■ **Try it**
Lines containing the word "will" are to be copied from the data below.

· · · · ·

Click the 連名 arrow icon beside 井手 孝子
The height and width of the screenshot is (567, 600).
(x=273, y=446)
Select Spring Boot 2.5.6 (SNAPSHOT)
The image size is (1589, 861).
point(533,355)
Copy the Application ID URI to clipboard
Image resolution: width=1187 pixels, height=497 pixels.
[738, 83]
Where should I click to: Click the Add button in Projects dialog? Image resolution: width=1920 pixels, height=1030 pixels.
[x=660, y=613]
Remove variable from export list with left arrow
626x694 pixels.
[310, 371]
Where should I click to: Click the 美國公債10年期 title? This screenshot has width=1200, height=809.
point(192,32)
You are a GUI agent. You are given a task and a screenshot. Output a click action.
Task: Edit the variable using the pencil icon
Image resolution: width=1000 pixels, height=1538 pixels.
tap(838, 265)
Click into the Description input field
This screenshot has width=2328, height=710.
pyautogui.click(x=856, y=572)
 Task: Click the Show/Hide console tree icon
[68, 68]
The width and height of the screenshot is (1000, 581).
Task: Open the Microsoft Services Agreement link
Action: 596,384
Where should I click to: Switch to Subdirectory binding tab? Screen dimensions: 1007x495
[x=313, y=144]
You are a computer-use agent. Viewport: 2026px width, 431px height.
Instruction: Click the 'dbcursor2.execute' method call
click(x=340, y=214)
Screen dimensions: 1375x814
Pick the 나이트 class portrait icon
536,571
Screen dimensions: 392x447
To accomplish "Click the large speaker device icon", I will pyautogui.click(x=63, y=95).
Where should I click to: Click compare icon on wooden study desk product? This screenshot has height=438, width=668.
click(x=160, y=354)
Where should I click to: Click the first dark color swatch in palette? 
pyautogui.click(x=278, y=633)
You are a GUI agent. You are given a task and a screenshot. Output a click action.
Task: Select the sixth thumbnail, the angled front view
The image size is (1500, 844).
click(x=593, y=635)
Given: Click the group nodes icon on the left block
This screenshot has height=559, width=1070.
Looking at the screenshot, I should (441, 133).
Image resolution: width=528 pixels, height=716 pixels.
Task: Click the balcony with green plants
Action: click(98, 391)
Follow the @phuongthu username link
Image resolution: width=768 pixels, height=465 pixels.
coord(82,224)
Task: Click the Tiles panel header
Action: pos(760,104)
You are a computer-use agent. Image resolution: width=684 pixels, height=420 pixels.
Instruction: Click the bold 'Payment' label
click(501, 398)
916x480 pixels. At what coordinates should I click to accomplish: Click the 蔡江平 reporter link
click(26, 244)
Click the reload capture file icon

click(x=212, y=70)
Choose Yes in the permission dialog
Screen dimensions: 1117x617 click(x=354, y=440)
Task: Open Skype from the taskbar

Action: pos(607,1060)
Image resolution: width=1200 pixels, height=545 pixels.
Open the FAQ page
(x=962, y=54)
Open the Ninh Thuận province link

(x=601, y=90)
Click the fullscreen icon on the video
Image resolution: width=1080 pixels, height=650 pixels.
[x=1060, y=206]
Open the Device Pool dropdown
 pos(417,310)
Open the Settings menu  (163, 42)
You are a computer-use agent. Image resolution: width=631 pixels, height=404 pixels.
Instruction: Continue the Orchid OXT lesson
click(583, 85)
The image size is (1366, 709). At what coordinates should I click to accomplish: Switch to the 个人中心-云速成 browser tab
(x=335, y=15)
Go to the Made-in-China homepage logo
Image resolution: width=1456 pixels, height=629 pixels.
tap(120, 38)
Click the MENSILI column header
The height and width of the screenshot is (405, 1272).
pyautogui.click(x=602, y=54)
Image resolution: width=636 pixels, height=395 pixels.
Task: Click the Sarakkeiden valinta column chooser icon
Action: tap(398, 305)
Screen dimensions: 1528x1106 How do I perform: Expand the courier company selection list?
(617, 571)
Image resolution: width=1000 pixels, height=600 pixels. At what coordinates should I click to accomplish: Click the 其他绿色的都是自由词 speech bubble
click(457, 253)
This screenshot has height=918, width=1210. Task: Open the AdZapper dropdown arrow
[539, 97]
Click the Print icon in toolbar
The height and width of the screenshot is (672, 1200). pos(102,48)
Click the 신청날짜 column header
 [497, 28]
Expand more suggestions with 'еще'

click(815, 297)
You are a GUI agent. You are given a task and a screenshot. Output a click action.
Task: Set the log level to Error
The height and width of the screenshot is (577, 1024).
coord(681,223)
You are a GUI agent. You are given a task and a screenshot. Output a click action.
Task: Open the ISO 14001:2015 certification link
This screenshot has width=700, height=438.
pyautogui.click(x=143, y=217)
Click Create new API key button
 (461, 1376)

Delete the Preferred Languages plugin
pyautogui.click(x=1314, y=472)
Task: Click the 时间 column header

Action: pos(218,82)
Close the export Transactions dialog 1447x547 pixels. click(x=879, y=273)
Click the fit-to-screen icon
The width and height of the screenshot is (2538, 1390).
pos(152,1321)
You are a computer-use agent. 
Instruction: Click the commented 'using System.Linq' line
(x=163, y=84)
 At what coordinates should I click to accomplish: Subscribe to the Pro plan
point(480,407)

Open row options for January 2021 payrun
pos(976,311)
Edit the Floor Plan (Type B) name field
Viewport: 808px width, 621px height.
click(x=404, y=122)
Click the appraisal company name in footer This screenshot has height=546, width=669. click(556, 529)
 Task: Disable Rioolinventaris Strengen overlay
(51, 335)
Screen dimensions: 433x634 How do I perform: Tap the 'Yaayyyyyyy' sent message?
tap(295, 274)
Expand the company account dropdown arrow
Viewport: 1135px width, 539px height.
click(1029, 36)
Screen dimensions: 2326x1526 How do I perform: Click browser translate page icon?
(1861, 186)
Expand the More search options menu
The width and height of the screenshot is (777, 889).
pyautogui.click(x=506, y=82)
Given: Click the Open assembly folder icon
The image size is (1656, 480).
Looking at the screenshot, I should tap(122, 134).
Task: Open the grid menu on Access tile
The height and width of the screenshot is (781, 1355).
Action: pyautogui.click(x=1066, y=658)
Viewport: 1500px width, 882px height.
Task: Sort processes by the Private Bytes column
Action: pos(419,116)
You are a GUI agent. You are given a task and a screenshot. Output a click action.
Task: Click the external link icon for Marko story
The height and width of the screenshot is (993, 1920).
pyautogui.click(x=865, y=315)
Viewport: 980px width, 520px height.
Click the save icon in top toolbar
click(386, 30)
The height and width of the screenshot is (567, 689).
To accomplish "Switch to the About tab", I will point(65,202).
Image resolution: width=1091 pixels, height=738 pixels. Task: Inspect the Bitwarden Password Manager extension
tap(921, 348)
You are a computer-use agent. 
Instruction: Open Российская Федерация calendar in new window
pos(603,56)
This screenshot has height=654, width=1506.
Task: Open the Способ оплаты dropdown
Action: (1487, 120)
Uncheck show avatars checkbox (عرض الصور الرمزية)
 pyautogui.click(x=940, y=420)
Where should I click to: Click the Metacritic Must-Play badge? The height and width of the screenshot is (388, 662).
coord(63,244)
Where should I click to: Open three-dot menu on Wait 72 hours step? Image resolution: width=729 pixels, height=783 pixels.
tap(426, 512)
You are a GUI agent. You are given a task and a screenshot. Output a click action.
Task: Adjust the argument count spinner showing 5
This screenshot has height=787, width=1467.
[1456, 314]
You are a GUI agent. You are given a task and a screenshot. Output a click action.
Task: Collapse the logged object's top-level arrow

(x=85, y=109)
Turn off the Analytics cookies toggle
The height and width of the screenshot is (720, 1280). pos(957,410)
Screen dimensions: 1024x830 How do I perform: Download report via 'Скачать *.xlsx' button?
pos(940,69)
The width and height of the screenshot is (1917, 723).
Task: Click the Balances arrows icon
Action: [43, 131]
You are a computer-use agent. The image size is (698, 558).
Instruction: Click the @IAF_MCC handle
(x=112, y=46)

· · · · ·

■ **Response to this exercise**
To accomplish "Click the large speaker device icon", I will pyautogui.click(x=63, y=95).
To accomplish "Switch to the About tab", I will point(65,202).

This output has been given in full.